One final comment: there are many statistics which deal with hitting and quite a few which evaluate pitching. Because fielding is much more difficult to “measure,” there are relatively few instruments dealing with this aspect of the game.
Here are some questions toward a methodology to assist in creating sabermetrical measures:
• What do I want the model to demonstrate?
• Does this instrument reveal something heretofore unknown?
• Does the model lend itself to clear interpretations?
• Can I easily obtain the constituent factors necessary for the model?
• Is the measure too difficult to compute, thereby rendering it virtually useless?
• Are there extreme cases? If so, what happens to the measure in these cases?
• What are the shortcomings of the instrument?
• Can I use the model for different eras?
• Do results from this model seem to agree with findings from the use of similar models?
Let’s compare apples and oranges. Ty Cobb won 12 batting titles in 13 years (1907 through 1919, excepting 1916) while Babe Ruth gathered 13 slugging titles in 14 years (1918 through 1931, save 1925). It would be difficult to find two more dominant streaks in baseball history. Is there any instrument we can use to compare these two sustained performances?
As we know, batting averages range from .000 to 1.000, while slugging percentages can vary from .000 to 4.000. So differences between champions is not a realistic measure.

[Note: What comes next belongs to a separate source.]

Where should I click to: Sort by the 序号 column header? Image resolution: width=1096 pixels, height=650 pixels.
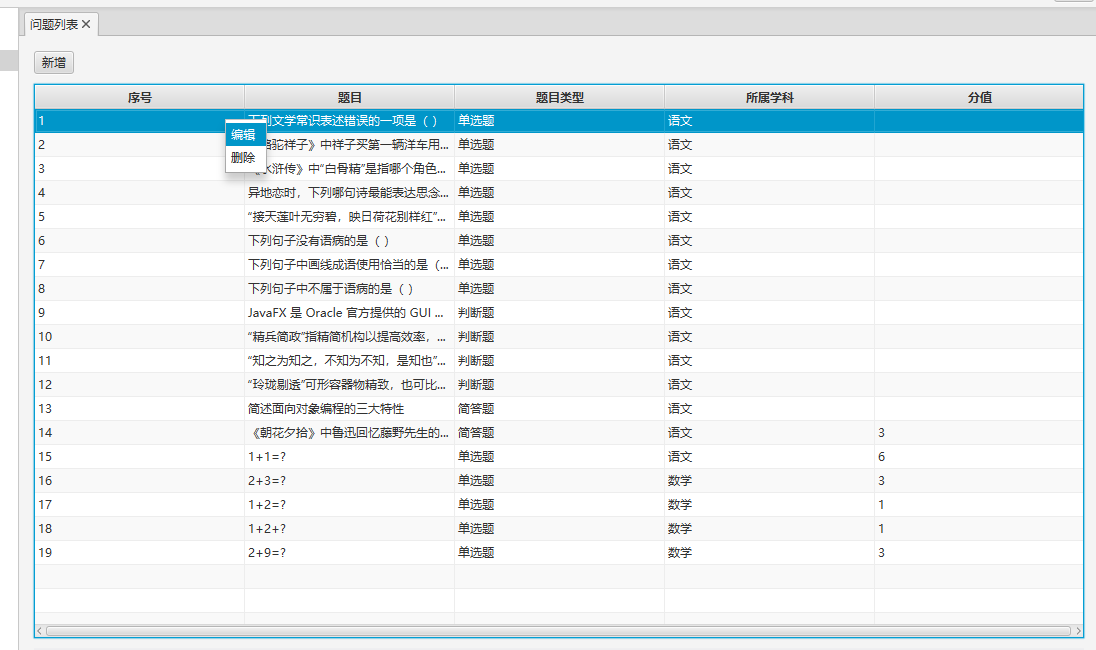pos(139,97)
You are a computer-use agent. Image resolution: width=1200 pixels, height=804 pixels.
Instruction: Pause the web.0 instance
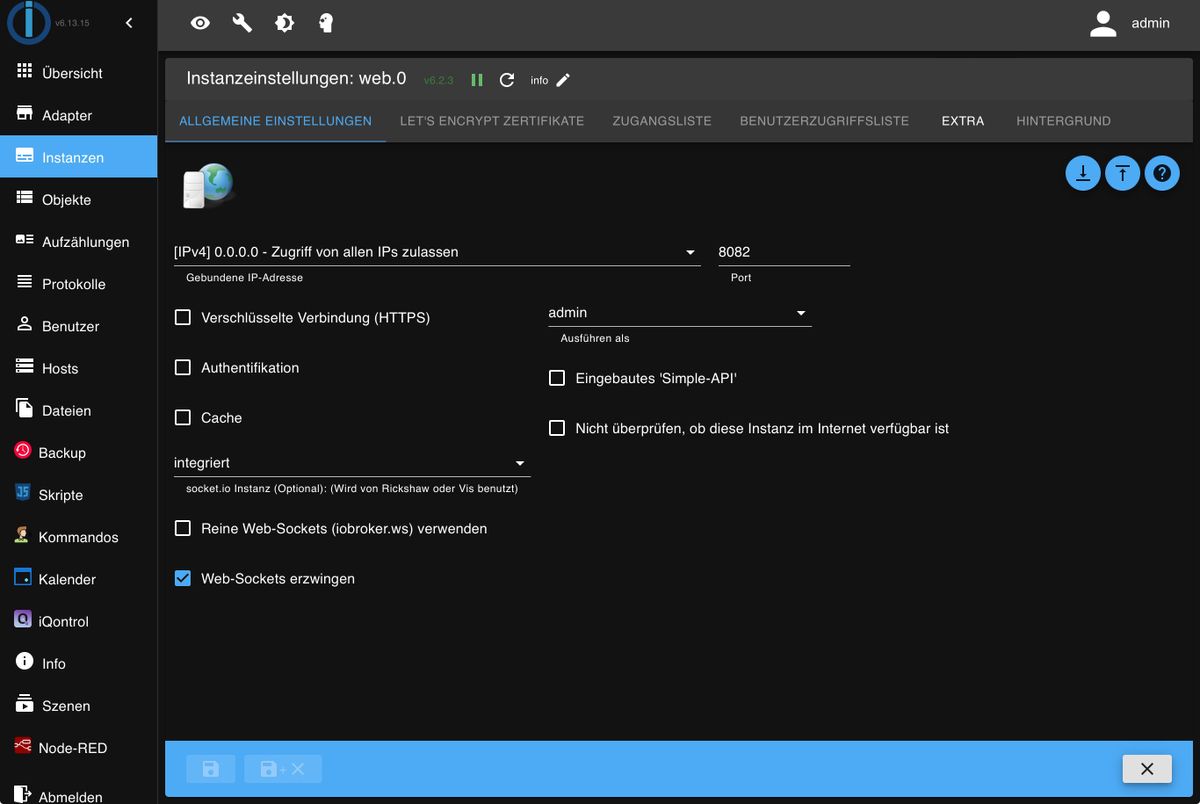(x=477, y=80)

For example, Cobb outhit the American League runner-up by 12 points in 1911 (.420 to .408) while Ruth outslugged his nearest rival by 215 points in 1920 (.847 to .632).
The league batting average in 1911 was .273; dividing this into Cobb’s .420 mark gives a ratio of 1.538. We could interpret this as saying that Cobb was better that one and a half times the average league hitter in 1911. That’s pretty impressive.
In 1920, the American League slugged .387. When this average is divided into Ruth’s .847, we see arrive at a ratio of 2.189, perhaps interpreting this as saying that Ruth was better than twice the average slugger in 1920.
What does this mean? We’re not sure; but when one “does the math” we find that Ruth’s lowest ratio of the 13 years he won the title occurred in 1922, when he slugged .672, the league slugged .398, thus giving a ratio of 1.688. Cobb’s
highest
ratio of 1.584 was compiled in 1910 when the league batted .243 and the Georgia Peach hit .385.